Uganda bombings: Obama mustn't meddle in Somalia

The Uganda bombings are a sad reminder of the ways that Washington's intervention has exacerbated problems in Somalia.
 
The Christian Science Monitor
July 13, 2010
Jeremy Sapienza
 
The 20-year conflict in Somalia has finally bled past its borders: Two bombings hit the Ugandan capital Sunday as locals watched the World Cup. Al Shabab, an armed Islamic group in Somalia, has claimed credit for the attacks. Just last week, a Shabab threat to attack Uganda and Burundi was dismissed by authorities.
 
Western officials and media have predictably spun this as an anti-soccer attack, which will fit neatly into the "they hate us for our freedoms" zeitgeist Osama bin Laden and other Islamic disgruntleds are simply at war with modernity itself, you see.
 
Worse, we may be facing calls to intervene further in a renewed Somali civil war after all, it now has international consequences. But the West, and especially the US, should stay out of it. Despite frequent claims that Shabab "has ties" to Al Qaeda, the connection is limited to rhetorical support. And for all the warnings about the dangers of a "failed state" in the Horn of Africa, Somalia's bearing on American security is marginal at most.
 
A long history of intervention
 
The US has a long history of intervention in Somalia. Dictator Mohamed Siad Barre was courted by both the US and the Soviet Union throughout his post-colonial rule. In 1991 opposing militias overthrew Barre's regime and made Mogadishu a battleground in which up to 20,000 people were killed. The militias were hijacking UN food aid and trading it for weapons, which prompted a US-led intervention to safeguard distribution to a starving population.

#### COLLECTED DATA
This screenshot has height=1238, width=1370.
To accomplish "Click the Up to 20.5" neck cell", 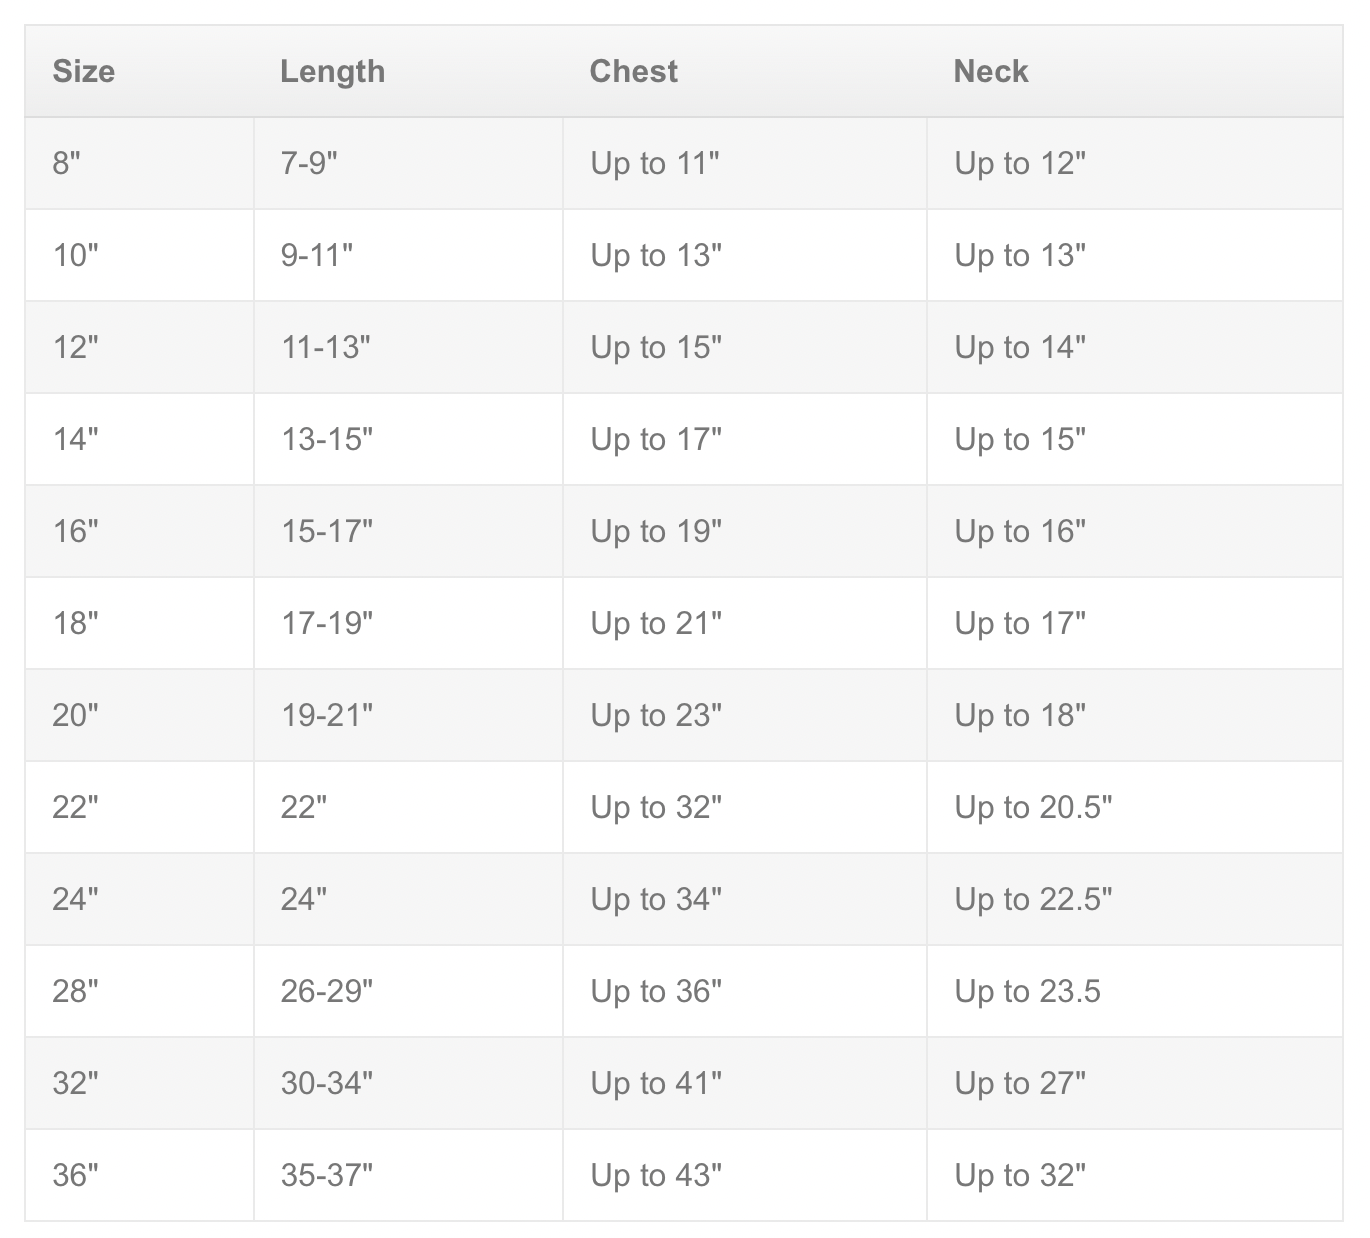I will point(1135,807).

#### EXERCISE TASKS
1) Using the article on the Uganda bombings, answer these:
(a) What were locals in the Ugandan capital watching when the two bombings hit?
(b) Which two countries did Al Shabab threaten to attack the week before?
(c) How many people were killed in the fighting in Mogadishu after Barre's regime fell in 1991?
2) Carry on the article about the Uganda bombings and Somalia from the point where it stops.

#### RESPONSE LIST
1)
(a) The World Cup.
(b) Uganda and Burundi.
(c) Up to 20,000.

2)
 
In 1993, the infamous defeat of US troops by the ragtag forces of warlord Mohamed Farrah Aidid, an event known to Americans as "Black Hawk Down," caused President Clinton to order US withdrawal.
 
War gave way in the late 1990s to the businesslike Somalis embracing commerce over conflict. The early 2000s were a comparative golden age of living standards for a population which had rarely seen the likes of running water, electricity, phone, and Internet service, trash pickup, schooling, and health care all now provided in a market unhampered by taxation or regulation. In less than a decade, Somalis went from starving to prosperous, by African standards.
 
Incredibly, after the attacks of Sept. 11, 2001, Washington began contracting Aidid's son (a former US Marine) and other warlords to "fight Al Qaeda," which Bush officials feared could operate freely in the "power vacuum" of stateless Somalia. But millions in cash and weapons simply unleashed a renewed contest for power as the favored militias ignored Al Qaeda and attacked their rivals.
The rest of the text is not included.